A tonal sketch is an ideal method of working out your composition and also where the lights and darks are going to be placed in your picture, regardless of what colours are involved.

Look at the example of a picture I produced a while back which is on my gallery page. It's the delightful village of Wrea Green about 45 minutes from my home in Liverpool. It has everything the 'typical' English village should have - an ancient church, a pub and attractive cottages and houses surrounding the village green, complete with its duck pond.

When Pam and I visited, we noticed that the green had a cricket pitch marked out, so this seemed the ideal solution of creating human activity to link all of the elements together in a picture. Always look out for a chance to include animals or people in a meaningful way when considering your composition. It could be a couple walking down a lane or someone on a horse - or even a cluster of hens near a farm gateway. Try to use them to enhance the composition rather than just plonking them any old place in the picture...

Anyway, I made three tonal sketches of the scene, using a 4B pencil on a cartridge pad. Each view was changed slightly to try out different angles and arrive at the best composition.



Tonal Sketch 1



In Picture 1 I felt the buildings had become too far away and 'bitty' and the cricketers dominated rather than complemented the scene.



Wrea Green Second Sketch



In Picture 2 I made the figures smaller, but the church was placed too centrally for my liking. I have a compositional dislike of any significant element placed right in the middle of a picture as it can tend to cut it in two. Equally I thought putting the pond right across the bottom of the picture created an unwanted barrier - even though in real life it would be in that position.



Wrea Green Final View



In Picture 3 I moved the view so the church was at the right hand side - still towering over the village (as it does) - but it allowed me to develop an 'L- Shaped' composition in conjunction with the other buildings using the height of the steeple. I included just a corner of the pond and a couple on a bench watching the game to fill in an otherwise blank area.

I also developed the light and dark areas in this sketch so that I knew when I came to paint it the strength my colours needed to be (tonal strength or value), regardless of what colour I was actually using.

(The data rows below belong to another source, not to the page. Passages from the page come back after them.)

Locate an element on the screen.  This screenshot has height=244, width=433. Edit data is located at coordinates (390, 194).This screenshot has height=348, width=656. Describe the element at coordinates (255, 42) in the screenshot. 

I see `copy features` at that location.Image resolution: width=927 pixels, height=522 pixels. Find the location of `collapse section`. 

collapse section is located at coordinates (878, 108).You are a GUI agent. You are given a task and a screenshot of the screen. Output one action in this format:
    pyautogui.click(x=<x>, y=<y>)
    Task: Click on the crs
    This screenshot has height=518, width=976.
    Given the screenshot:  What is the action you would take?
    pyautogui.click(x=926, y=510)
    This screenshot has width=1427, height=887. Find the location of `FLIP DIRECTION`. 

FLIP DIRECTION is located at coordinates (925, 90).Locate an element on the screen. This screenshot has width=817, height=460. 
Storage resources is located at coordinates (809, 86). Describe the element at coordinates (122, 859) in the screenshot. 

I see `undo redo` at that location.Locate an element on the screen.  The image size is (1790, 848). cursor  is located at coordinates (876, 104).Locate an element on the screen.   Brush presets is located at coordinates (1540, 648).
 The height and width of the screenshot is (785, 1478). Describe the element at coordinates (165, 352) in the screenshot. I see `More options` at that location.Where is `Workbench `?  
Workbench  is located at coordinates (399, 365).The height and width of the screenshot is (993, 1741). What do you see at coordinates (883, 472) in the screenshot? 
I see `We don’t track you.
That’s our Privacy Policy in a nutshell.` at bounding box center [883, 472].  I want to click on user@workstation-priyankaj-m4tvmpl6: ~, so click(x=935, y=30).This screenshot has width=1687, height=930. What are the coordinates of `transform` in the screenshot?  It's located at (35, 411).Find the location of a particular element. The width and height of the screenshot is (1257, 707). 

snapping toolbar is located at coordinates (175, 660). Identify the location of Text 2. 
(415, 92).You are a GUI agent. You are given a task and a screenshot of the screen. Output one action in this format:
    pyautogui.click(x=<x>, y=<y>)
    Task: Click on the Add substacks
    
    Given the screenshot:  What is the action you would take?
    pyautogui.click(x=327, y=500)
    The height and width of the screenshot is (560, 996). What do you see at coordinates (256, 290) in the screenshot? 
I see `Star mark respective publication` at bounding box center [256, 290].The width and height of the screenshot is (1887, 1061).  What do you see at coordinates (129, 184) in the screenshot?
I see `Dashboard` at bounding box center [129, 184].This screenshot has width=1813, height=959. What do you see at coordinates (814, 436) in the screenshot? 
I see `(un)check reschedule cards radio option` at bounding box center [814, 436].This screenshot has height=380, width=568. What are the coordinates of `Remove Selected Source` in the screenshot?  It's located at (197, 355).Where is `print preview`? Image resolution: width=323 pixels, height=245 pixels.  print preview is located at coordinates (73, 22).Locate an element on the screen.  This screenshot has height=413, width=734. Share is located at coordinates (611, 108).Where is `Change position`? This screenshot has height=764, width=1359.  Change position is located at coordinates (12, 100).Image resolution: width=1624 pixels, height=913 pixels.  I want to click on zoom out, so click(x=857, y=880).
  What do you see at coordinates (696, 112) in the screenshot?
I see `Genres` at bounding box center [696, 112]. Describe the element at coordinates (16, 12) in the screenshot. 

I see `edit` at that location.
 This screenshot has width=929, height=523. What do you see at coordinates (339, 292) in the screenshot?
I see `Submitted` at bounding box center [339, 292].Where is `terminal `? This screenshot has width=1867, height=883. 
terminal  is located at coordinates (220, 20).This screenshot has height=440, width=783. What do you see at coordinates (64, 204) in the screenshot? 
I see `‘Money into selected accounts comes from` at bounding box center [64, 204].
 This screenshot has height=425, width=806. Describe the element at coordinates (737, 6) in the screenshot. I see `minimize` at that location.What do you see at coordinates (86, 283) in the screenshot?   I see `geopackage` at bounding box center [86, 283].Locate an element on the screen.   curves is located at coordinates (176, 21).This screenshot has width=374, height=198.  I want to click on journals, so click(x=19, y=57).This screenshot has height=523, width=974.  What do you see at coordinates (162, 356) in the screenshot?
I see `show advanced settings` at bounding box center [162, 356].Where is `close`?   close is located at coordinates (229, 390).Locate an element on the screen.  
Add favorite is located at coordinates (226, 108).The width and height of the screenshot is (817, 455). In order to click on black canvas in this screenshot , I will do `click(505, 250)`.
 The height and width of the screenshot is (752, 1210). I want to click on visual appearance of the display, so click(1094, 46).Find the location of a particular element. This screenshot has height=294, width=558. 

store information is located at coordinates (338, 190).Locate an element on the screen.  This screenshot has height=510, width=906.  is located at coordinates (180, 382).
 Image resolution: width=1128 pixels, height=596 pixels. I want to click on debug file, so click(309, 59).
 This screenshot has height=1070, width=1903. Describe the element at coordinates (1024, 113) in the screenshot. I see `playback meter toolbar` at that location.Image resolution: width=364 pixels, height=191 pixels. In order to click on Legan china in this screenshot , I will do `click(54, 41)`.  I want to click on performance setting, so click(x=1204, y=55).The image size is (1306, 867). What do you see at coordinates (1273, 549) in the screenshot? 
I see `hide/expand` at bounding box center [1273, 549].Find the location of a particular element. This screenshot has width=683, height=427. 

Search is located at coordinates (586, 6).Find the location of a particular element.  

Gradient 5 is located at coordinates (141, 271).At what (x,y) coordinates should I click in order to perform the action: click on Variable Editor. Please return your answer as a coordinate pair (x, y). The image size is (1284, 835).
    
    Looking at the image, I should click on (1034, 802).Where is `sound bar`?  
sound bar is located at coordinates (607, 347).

Wrea Green Finished Painting



In picture 4 we see the final painting, still slightly adapted from the third sketch - I made the bench and spectators smaller as it suited the overall composition...

The tonal sketch also allows you to 'play' with light and shade so a dark roof in reality might look much better left quite light in your picture. Maybe you could have the sun coming from a different direction. Or you will almost certainly want to move some feature in the picture or leave it out altogether - an unwanted lamp-post perhaps - or maybe adjust its size, if this gives a better overall composition.

Try producing some simple tonal sketches the next time you do a painting - in any medium. Don't dive in and paint the first view you see. You will almost certainly get a better composition with this little bit of pre-planning. In fact, most professional artists will tell you that for them, a tonal sketch (or several of them) is an absolute pre-requisite before they commit paint to paper or canvas.

These don't have to be a masterpiece - they are in effect your working drawings. But they are a vital stage in organising in your mind the layout of your picture before you pick your brush up.

As an added bonus, you frequently find that your tonal sketches throw up more than one potential painting of the same scene - with very little extra effort!